I almost miss the look on his face and I would have if I’d been staring at my phone’s screen like I had been a moment before. Instead, I was trying not to trip up the walkway with my heavy-ass bag on my shoulder.
He is obviously pissed, but there is more there. I’ve known the man since I was five years old and know all his expressions, every single one. I knew the expression he had when he was beating the snot out of some kid in third grade for putting Casper’s hair in paint. I knew the way he smiled when we graduated from boot camp. He is my best friend.. Yet his current expression almost stops me in my tracks. This is the closest I’ve ever seen him get to being afraid.

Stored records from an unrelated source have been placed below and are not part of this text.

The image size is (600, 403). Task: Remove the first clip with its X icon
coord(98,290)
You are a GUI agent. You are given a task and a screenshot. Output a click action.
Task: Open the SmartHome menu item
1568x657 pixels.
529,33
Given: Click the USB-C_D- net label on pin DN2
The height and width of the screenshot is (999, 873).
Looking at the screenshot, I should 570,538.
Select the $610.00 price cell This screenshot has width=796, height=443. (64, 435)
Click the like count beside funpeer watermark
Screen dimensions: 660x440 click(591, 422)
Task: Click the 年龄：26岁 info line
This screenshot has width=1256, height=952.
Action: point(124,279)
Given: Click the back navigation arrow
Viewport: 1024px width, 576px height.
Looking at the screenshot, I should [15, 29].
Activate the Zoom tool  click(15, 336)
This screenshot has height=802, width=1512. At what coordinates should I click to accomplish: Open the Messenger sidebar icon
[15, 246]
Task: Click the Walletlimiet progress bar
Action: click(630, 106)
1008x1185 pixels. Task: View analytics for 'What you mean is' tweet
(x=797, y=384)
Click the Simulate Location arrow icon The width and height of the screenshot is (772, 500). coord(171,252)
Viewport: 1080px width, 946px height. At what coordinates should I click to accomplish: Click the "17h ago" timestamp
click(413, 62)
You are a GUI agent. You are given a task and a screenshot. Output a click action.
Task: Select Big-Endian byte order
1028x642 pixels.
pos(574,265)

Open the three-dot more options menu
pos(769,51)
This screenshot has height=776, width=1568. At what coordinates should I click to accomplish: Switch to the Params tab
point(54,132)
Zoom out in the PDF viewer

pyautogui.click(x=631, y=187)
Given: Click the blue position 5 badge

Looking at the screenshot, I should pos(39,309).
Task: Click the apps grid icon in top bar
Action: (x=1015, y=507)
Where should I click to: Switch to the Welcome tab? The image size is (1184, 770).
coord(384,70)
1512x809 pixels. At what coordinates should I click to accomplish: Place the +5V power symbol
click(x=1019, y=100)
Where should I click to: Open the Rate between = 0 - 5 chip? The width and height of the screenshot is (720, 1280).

“Kennedy has a lot of shit going on.”
That’s all I get out of him for the next fifteen minutes while we wait for Danny, watching as everyone else clears out. Once we are alone, I give in. I’m hungry, and I really want to get something to eat. Maybe I can find a cheeseburger with extra fries.
“Are we gonna go?” I glance over to the bathroom. “Danny can just meet us out there… Or better yet, he can call a cab.”
“Hey.” Remy laughs. “It’s not my fault your brother is an idiot and had to shit his brains out. What do you want him to do? Take a cab the entire forty miles back to town?”
“Yeah.” I grab my bag. “That’s exactly what I want.”
Remy doesn’t even move as he calls out after me. “If you go now, you’re gonna end up alone with Kennedy. Anyway, I’m pretty sure she threatened to gut you the next time she sees you.”
His words have the intended effect. Immediately, I turn my ass around and sit down until Danny comes out of the bathroom a few minutes later.
“Let’s go already.” Danny lifts his bag onto his shoulder and has the audacity to pretend like we haven’t just waited for the past twenty minutes in the almost deserted lobby for him to finish blowing out the toilet.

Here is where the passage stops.